# How do I prove this derivation of a definite integral?

Q,How to prove that

$\int_{0 }^{\Pi /2}\sin ^{m}x \cos ^{n}x dx =\left [{(m-1)(m-3)(m-5)...2 or 1}\right ]\left [ \left ( n-1)\left ( n-3 \right )..2 or 1 \right ) \right ]\div \left [ \left ( m+n)(m+n-2) \right...2 or 1 ) \right ]$

I tried integrating it by parts and came up with this: $\int_{0 }^{\Pi /2}\sin ^{m}x \cos ^{n}x dx =\frac{m-1}{n+1}\int_{0 }^{\Pi /2}\sin ^{m-2}x \cos ^{n+2}x$

And if I carry on integrating by parts,

$\int_{0 }^{\Pi /2}\sin ^{m}x \cos ^{n}x dx =\frac{m-1}{n+1}\times\frac{m-3}{n+3}\int_{0 }^{\Pi /2}\sin ^{m-4}x \cos ^{n+4}x$

Finally,I will get

$\int_{0 }^{\Pi /2}\sin ^{m}x \cos ^{n}x dx =\frac{m-1}{n+1}\times\frac{m-3}{n+3}...\frac{2}{m+n-2}\int_{0 }^{\Pi /2}\sin ^{1}x \cos ^{n+m-1}x$

I am unable to figure out the proof or even claim that my attempted integration is correct.Any help or hints are will be well appreciated.

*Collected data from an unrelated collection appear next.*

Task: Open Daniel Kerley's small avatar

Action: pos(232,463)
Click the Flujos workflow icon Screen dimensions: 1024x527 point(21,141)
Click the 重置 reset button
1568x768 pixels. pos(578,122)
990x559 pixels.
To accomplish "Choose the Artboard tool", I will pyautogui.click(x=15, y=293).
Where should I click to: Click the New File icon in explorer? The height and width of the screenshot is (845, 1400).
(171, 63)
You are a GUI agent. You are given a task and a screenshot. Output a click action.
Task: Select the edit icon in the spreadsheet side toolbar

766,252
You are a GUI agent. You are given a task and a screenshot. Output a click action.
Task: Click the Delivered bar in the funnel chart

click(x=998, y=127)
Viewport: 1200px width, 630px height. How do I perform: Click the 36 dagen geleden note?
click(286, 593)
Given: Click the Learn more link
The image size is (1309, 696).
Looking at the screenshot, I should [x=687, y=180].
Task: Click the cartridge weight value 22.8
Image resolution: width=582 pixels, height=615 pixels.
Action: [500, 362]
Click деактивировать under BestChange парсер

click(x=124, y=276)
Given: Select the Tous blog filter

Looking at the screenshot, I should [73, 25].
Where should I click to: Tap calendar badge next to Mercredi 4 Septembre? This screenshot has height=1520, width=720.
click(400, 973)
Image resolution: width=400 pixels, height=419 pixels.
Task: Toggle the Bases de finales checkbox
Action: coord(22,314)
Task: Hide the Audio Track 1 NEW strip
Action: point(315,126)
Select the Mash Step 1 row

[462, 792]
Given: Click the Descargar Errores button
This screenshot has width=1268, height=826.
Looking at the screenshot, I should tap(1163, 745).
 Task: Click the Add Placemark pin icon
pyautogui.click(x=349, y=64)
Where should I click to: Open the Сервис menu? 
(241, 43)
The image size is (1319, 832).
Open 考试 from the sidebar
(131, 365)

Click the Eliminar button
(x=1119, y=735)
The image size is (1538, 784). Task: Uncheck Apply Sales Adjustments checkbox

• There is a simple way i.e beta function – Behrouz Maleki Jul 16 '16 at 18:09
• @BehrouzMaleki,Sir,what is a beta function? – user312318 Jul 16 '16 at 18:09
• mathworld.wolfram.com/BetaFunction.html – Behrouz Maleki Jul 16 '16 at 18:12
• What part of the proof are you unable to figure out? BTW, what you have written is valid. – DanielWainfleet Jul 16 '16 at 18:21

set $u=\sin x$, we have $$I=\int_{0}^{1}(u^2)^{\frac{m-1}{2}}(1-u^2)^{\frac{n-1}{2}}u\,du$$